It is claimed that the difference conclusively established that the oil analyzed was not the same as that supplied by the defendant, or at least made it necessarily conjectural to find that the oil when thus supplied was below the standard.
Reasonable explanation of the difference on grounds favorable to *410 the plaintiff warranted the rejection of other explanations. The difference in time between the analyses, the fact that the experts acted separately and each in his own laboratory, and the circumstances concerning the use of the lamps and bottles as containers may be suggested as reasonable explanations for the plaintiff. There is no common knowledge that oil may not flash at varying temperatures under such varying occasions and conditions as were shown to have existed, and the argument that the oil analyzed could not be the same as that supplied by the defendant fails as a legal demonstration. Since it cannot be said that the difference necessarily showed either that the oil did not come from the defendant or that it was not below standard when and if it did so come, it cannot be said to overcome the evidence that it did thus come and was thus below standard.

Data excerpts:
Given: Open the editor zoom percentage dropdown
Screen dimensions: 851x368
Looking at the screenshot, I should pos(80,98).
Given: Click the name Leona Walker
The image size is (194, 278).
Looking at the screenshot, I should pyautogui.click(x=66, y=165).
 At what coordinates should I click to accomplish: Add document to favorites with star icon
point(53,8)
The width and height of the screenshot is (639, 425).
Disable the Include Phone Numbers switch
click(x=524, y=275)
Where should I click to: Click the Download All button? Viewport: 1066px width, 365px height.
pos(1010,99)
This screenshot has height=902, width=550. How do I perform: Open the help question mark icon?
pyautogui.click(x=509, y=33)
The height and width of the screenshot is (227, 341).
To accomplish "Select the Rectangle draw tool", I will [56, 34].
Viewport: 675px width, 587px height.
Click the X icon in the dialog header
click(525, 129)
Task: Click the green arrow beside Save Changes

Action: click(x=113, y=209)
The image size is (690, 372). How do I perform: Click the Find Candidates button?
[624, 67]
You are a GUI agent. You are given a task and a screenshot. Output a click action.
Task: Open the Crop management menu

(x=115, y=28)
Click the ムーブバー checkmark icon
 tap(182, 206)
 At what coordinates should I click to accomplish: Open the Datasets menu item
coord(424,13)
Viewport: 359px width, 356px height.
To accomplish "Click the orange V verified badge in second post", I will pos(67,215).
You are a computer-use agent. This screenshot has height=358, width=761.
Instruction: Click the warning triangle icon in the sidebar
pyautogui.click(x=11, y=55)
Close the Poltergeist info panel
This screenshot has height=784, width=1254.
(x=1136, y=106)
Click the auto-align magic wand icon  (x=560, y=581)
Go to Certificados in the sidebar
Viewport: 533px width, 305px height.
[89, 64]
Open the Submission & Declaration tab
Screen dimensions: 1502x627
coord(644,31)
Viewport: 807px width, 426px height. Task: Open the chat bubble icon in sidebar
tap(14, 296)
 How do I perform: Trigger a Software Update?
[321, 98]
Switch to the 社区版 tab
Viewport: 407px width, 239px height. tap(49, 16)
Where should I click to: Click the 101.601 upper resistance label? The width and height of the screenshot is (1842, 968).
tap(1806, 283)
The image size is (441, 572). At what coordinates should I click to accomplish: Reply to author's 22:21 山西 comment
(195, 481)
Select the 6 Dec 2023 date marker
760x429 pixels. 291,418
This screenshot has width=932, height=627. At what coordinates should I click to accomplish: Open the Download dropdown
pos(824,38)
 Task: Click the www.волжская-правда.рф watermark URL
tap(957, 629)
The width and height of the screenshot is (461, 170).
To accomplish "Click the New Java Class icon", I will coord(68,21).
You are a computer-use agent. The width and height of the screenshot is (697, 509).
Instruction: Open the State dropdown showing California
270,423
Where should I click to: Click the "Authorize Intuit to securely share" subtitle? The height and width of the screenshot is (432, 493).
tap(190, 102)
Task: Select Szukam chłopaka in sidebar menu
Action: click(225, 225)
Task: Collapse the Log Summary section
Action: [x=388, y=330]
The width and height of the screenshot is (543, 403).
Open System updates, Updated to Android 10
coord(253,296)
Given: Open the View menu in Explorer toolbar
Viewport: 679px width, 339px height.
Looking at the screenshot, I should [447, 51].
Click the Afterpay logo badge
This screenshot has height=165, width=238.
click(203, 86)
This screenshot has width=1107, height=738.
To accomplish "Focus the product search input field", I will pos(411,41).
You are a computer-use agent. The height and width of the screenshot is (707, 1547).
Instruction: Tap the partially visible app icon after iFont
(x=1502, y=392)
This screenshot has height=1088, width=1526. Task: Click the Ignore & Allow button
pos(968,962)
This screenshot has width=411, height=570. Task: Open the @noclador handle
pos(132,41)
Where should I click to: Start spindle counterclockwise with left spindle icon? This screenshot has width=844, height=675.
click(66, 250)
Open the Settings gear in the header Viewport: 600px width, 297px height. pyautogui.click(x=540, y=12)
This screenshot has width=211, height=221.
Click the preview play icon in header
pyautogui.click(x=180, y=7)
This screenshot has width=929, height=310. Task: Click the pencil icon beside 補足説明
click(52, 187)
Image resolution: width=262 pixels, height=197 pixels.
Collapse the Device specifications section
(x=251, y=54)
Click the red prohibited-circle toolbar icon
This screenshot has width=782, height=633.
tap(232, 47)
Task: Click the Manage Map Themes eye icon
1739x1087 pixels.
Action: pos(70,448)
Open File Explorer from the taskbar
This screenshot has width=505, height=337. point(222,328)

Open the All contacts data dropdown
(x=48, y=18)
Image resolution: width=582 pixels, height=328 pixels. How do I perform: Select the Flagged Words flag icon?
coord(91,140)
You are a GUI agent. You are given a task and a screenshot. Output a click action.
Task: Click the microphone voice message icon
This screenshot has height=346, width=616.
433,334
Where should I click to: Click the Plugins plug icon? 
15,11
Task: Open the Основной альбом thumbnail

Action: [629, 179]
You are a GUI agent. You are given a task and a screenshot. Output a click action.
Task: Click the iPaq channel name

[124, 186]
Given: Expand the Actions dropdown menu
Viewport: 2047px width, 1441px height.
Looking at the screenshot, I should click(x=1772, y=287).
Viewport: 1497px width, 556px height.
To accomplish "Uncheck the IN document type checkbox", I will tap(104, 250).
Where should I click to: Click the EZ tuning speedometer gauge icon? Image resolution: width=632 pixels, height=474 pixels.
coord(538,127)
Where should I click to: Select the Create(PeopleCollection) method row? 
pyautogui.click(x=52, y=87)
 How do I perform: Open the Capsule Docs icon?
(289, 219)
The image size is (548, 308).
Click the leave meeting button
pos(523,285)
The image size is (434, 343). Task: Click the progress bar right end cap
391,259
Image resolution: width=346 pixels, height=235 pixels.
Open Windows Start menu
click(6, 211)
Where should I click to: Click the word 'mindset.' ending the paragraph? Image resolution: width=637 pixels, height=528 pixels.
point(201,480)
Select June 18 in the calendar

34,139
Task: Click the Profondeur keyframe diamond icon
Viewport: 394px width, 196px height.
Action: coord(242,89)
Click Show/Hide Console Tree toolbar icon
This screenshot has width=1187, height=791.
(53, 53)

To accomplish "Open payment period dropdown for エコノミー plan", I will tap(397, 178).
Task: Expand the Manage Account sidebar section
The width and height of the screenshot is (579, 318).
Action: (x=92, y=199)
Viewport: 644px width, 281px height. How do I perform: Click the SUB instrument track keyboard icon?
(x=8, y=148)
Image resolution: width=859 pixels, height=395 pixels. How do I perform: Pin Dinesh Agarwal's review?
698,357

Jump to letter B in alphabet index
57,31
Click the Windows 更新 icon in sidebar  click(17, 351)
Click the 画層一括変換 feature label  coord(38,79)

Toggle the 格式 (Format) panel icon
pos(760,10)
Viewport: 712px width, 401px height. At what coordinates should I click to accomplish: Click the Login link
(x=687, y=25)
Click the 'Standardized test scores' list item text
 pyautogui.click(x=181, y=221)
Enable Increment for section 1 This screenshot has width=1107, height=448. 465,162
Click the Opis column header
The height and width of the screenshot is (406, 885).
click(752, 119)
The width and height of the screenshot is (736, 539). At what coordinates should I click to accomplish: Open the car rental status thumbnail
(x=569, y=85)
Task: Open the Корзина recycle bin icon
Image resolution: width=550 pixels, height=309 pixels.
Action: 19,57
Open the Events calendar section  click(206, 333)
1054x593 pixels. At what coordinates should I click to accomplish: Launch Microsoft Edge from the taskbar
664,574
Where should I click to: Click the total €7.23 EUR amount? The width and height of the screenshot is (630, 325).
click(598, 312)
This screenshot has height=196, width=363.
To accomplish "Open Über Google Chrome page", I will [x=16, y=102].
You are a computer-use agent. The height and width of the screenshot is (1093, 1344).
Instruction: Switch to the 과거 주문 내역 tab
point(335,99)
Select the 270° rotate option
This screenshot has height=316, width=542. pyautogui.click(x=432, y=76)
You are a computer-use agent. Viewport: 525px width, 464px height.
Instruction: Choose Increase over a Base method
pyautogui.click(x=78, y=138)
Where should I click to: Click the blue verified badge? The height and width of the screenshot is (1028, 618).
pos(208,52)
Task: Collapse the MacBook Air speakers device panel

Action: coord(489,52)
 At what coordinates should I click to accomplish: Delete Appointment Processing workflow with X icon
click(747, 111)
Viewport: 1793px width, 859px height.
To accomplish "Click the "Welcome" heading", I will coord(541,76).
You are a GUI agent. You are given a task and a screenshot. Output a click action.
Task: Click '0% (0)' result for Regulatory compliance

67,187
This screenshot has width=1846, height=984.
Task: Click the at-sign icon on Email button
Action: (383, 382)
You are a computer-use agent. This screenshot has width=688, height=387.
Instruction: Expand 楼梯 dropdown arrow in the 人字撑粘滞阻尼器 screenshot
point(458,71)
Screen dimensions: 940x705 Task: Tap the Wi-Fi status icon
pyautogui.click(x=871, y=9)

Task instructions:
a) From the passage on the oil analyses, list every circumstance it offers as a reasonable explanation for the plaintiff of the difference between the analyses.
b) Write a continuation of the passage on the oil analyses that begins after its final sentence.

In response:
a)
- The difference in time between the analyses
- The fact that the experts acted separately, each in his own laboratory
- The circumstances concerning the use of the lamps and bottles as containers

b)
The plaintiff had a case to submit to the jury unless, and only unless, the difference was a conclusive disproof of the truth of the evidence supporting the case. As the difference at best made only a probability to meet such evidence, it was for the jury to say how far it affected the evidence. They were entitled to believe the evidence unless the difference showed it impossible of reasonable belief, and this it did not do.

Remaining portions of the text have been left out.